Der Nichtigkeitsbeschwerde des Angeklagten H*** war daher zum Urteilsfaktum A I f gemäß dem § 285 e StPO schon in nichtöffentlicher Sitzung Folge zu geben und in diesem Umfang eine Verfahrenserneuerung anzuordnen. Im übrigen aber waren die Nichtigkeitsbeschwerden teils gemäß dem § 285 d Abs. 1 Z 1 StPO iVm dem § 285 a Z 2 StPO, teils jedoch gemäß dem § 285 d Abs. 1 Z 2 StPO - gleichfalls schon bei der nichtöffentlichen Beratung - zurückzuweisen.
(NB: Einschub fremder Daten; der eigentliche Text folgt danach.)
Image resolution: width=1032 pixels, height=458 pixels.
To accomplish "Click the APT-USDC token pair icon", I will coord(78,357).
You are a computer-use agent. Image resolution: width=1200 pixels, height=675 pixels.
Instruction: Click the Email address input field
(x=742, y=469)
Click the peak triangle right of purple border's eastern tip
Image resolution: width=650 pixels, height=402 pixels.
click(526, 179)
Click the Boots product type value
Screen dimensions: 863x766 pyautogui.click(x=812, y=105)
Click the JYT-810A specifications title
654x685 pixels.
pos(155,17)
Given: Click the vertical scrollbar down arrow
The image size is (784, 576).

Zur Entscheidung über die Berufung und die Beschwerde des Angeklagten G*** ist demnach das Oberlandesgericht Linz zuständig (§§ 285 i, 494 a Abs. 5 StPO).

Auf die von beiden Angeklagten persönlich eingebrachten, die Nichtigkeitsbeschwerden ergänzenden Schriftsätze (ON 90 und 91) war keine Rücksicht zu nehmen, da in der Strafprozeßordnung nur eine Ausführung der Nichtigkeitsbeschwerde vorgesehen ist (EvBl 1975/235). Die Kostenentscheidung beruht auf der zitierten Gesetzesstelle.